Alok Kapali's dazzling 97-ball 115 against India on Saturday could well prove to be the watershed of his career. He couldn't have chosen a better time to come good after he was recalled to the squad after close to two years as a replacement for the injured Aftab Ahmed in the Kitply Cup earlier this month.
Kapali said he was confident coming into the Asia Cup considering his record while playing in Pakistan. "I had made some runs and taken a hat-trick when I was here the last time [in 2003]. I was just at the right place to start all over again," Kapali told TigerCricket.com. "My late father believed in reincarnation and, from my cricket's perspective, I hope this is a new beginning also."
He failed to get a berth in the squad during Dav Whatmore's time as Bangladesh coach, but he blamed the situation on his own form. "I can't blame Dav or anyone for that. I was not scoring runs and had to accept the fact that I was out of the Bangladesh team. I held no grudges. In fact, I always wished the team well when they were playing," Kapali said. "When I was out of form, I spoke to coaches and players about what I should be doing. Maybe I tried too many things after listening to them. That did not help at all, and I became a confused cricketer."
Kapali, however, attributed the turn-around in his fortunes to himself. "I identified the weaknesses in my batting myself. There were slight changes I had to make technically," he said. "Earlier I went across too much early on and that brought about my downfall often. I practised playing with a straight bat and made runs in the National Championship and the Dhaka Premier League this season."

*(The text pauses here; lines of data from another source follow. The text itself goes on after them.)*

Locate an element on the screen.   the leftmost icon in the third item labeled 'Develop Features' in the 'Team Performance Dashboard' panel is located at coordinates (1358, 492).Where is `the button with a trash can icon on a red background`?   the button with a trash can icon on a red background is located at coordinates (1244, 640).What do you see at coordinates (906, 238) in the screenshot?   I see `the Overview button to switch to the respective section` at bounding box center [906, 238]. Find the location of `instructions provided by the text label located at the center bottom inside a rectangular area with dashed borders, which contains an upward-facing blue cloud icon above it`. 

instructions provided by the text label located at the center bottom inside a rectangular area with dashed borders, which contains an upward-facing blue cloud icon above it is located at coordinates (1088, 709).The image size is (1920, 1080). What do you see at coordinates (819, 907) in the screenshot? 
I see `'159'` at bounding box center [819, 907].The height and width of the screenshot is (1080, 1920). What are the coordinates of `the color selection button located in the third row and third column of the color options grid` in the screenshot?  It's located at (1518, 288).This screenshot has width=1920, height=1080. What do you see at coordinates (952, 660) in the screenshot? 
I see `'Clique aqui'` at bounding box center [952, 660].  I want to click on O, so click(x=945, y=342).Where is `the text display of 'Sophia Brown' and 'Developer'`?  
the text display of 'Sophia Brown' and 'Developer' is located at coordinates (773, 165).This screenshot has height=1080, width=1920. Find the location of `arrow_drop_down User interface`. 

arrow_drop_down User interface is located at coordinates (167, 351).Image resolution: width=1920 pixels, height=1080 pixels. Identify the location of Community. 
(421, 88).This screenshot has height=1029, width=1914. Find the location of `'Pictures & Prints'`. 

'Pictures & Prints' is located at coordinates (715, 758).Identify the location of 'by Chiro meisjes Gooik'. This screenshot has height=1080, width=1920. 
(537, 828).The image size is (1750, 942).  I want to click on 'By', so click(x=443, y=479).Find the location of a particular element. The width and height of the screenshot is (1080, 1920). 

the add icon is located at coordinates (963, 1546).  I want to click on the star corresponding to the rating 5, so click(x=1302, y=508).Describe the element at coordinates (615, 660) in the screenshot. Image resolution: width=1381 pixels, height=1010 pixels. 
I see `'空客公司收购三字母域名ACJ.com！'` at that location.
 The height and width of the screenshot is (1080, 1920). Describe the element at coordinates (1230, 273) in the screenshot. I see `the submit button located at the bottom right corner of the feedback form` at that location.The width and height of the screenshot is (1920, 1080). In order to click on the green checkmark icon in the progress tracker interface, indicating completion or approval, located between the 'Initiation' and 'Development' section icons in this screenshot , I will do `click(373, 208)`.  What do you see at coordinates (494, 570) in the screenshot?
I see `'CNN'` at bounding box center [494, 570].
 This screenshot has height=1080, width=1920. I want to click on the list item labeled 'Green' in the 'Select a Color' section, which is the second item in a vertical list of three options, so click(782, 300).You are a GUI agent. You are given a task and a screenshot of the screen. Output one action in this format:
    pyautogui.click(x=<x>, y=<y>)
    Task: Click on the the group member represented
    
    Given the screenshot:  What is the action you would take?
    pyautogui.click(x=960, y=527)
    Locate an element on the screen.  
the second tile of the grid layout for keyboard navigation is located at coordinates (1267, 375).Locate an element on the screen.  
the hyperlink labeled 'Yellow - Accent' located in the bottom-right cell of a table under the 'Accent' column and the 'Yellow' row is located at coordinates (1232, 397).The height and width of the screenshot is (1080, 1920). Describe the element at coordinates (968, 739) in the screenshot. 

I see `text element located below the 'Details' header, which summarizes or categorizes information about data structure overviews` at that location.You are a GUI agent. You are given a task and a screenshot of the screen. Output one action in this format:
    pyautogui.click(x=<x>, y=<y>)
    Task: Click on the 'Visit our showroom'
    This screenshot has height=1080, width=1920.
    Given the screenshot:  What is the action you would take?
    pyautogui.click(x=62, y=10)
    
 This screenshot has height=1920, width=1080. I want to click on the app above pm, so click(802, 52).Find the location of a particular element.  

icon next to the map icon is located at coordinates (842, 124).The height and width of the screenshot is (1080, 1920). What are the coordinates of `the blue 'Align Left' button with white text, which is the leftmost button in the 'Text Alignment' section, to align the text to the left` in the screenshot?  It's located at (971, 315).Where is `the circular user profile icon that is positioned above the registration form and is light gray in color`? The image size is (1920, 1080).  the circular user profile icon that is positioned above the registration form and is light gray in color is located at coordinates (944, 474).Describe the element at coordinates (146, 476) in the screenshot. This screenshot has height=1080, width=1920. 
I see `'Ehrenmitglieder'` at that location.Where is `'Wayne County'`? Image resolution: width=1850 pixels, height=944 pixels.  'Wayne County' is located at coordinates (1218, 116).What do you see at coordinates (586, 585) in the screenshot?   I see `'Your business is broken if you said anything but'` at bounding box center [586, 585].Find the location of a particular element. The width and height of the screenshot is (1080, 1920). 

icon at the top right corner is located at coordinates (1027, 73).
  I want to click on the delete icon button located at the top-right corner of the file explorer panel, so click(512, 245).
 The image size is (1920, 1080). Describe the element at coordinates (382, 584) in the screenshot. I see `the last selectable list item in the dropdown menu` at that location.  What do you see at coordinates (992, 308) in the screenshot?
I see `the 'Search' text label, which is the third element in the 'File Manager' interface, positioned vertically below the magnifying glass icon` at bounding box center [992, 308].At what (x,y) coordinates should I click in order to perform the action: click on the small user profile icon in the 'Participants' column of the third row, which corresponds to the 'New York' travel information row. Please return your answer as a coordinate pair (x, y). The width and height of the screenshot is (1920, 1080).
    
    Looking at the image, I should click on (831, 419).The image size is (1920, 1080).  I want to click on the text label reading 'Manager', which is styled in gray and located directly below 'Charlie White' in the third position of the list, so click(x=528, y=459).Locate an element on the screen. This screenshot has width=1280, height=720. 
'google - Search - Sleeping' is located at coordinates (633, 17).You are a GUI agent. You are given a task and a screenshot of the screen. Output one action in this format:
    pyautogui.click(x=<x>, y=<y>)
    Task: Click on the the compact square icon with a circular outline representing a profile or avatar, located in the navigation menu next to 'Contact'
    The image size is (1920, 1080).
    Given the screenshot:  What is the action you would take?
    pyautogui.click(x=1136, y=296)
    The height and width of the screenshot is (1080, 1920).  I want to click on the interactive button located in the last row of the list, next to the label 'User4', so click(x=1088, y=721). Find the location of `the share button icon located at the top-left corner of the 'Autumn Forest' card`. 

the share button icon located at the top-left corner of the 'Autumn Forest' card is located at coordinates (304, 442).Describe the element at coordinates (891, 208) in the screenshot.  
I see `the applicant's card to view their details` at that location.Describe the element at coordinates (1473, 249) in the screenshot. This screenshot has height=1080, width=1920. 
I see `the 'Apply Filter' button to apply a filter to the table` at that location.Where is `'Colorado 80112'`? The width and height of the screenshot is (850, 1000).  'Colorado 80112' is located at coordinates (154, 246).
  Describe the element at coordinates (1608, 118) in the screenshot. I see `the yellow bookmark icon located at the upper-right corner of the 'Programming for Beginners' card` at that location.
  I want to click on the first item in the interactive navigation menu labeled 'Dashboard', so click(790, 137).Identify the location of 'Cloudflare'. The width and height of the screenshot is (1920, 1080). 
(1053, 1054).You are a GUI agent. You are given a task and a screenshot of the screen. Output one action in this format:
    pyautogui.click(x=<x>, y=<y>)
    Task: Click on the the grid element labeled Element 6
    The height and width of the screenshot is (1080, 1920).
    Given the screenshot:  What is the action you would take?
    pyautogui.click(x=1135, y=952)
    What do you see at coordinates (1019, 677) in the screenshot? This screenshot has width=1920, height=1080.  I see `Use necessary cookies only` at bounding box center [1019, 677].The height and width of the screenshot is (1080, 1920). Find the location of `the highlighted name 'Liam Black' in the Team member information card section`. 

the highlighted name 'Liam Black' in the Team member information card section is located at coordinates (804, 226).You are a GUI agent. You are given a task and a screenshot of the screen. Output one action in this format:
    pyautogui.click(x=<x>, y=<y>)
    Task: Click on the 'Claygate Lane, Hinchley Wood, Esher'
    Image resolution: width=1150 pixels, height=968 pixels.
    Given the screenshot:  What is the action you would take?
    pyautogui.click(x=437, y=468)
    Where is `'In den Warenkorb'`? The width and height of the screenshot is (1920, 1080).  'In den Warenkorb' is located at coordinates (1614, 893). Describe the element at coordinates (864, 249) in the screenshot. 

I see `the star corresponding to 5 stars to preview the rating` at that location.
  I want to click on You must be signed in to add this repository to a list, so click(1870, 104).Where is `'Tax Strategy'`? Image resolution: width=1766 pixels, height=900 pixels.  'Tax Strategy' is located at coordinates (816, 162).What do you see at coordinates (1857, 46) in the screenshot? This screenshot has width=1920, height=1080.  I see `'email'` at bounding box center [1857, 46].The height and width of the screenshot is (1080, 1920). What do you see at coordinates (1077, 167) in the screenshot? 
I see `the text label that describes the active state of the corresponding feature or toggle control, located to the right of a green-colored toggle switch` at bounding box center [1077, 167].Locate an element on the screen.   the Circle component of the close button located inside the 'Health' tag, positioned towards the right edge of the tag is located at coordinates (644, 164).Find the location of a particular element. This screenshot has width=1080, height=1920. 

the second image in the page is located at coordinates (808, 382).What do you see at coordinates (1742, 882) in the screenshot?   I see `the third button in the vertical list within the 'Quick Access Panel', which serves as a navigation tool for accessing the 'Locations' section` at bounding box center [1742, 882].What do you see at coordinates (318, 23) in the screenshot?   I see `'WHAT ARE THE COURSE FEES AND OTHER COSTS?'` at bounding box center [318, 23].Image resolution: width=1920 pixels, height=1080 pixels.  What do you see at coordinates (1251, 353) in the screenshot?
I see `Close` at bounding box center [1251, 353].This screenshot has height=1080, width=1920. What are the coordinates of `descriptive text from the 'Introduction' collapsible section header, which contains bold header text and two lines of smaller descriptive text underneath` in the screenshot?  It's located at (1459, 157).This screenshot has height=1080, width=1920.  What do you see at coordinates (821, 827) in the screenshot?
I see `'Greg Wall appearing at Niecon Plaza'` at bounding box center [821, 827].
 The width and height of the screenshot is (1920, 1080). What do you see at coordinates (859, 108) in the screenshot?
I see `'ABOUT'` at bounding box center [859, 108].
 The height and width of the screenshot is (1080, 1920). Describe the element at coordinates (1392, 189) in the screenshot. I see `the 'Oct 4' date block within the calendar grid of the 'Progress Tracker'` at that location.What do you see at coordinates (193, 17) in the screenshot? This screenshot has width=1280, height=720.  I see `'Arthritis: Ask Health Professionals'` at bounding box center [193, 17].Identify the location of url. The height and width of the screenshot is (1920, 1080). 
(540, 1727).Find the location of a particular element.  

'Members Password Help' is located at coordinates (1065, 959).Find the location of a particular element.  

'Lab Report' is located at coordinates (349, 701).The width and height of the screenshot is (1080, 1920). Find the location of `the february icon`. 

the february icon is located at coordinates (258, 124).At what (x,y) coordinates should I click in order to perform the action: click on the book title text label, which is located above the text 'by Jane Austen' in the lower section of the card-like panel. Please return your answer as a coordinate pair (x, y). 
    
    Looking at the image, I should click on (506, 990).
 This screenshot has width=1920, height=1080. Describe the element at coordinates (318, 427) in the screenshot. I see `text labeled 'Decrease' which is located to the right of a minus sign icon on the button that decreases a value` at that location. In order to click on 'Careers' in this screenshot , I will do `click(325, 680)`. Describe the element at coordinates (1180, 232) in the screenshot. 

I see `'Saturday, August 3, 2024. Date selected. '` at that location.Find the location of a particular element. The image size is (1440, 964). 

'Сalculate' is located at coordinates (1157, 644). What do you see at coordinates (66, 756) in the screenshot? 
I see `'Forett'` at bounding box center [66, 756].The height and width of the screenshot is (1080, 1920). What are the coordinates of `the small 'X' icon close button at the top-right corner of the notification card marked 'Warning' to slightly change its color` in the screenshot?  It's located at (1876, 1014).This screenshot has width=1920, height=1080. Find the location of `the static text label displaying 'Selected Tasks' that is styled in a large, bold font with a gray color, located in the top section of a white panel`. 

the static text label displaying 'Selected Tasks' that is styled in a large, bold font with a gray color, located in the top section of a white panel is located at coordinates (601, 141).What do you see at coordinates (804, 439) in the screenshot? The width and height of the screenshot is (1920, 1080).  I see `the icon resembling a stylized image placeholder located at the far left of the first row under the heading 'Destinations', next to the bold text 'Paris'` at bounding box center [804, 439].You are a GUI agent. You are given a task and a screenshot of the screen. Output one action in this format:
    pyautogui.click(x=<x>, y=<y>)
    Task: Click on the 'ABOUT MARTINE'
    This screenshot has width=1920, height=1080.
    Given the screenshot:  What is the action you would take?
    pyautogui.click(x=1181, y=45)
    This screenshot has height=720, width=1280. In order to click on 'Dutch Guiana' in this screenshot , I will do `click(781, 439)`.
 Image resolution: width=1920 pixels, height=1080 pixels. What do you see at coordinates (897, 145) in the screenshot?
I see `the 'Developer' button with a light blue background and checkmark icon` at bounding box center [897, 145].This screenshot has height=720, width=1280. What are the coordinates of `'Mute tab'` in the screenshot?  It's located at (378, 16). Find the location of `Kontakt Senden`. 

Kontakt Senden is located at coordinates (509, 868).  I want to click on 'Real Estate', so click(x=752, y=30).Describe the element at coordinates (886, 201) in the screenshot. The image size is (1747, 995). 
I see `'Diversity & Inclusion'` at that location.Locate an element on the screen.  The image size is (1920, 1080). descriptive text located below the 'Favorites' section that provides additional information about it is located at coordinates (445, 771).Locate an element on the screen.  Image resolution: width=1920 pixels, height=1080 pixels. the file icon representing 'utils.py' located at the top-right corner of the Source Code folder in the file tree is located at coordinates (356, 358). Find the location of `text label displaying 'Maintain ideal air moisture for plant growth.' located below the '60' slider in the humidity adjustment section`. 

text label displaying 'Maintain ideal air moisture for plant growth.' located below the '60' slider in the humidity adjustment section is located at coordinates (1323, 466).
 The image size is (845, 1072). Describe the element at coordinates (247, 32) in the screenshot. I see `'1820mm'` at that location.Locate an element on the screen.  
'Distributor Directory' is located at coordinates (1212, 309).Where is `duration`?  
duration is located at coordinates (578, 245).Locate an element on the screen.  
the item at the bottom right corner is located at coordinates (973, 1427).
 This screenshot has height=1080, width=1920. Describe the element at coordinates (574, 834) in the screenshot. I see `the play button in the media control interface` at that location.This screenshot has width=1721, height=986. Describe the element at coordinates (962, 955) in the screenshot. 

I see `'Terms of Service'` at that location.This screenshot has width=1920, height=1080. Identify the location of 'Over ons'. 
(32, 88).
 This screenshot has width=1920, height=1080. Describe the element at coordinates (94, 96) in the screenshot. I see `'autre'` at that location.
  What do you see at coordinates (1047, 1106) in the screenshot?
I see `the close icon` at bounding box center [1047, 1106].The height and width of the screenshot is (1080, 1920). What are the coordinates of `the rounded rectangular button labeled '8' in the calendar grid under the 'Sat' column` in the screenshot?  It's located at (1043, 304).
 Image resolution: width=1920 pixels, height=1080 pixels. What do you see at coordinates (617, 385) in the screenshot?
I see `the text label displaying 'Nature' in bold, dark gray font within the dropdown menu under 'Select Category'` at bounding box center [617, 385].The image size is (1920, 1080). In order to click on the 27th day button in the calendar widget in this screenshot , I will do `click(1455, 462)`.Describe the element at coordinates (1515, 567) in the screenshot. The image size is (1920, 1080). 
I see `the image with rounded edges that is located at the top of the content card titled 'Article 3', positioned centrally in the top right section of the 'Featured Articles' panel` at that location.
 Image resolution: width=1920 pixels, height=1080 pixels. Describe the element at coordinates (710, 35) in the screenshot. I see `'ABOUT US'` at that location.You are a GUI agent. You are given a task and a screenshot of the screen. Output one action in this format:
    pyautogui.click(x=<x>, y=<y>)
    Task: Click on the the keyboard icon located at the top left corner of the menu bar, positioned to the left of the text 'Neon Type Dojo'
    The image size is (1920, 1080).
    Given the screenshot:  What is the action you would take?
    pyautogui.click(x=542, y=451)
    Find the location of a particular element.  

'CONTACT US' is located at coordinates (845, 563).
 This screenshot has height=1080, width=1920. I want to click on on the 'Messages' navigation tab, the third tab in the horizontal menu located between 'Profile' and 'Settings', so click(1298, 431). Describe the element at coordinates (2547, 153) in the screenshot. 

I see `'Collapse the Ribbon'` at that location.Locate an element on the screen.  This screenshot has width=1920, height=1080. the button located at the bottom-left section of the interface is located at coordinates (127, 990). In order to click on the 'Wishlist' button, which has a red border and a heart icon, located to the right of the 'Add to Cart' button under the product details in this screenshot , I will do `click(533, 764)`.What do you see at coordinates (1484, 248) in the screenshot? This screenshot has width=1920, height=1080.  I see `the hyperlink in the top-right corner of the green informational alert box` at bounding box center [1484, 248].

There were two distinct phases in Kapali's knock. He played with a defensive approach on the way to his first fifty, which came off 65 balls, after which he cut loose, needing only 21 balls more to reach his hundred.
"All the while I was thinking of the team score and did not for once look at my score. I planned my innings and followed the team management's instructions," he said. "I knew that if I was there after 40 overs then I could play those big shots."
Rather than getting carried away, Kapali was focused on the challenges that lay ahead. "There is so much work to be done. I was out of the national set-up for a long time, almost two years, and now I need to earn my place again. I have to improve my fitness level also as I have not trained in the same pace as the national team. There is a lot of catching up to do."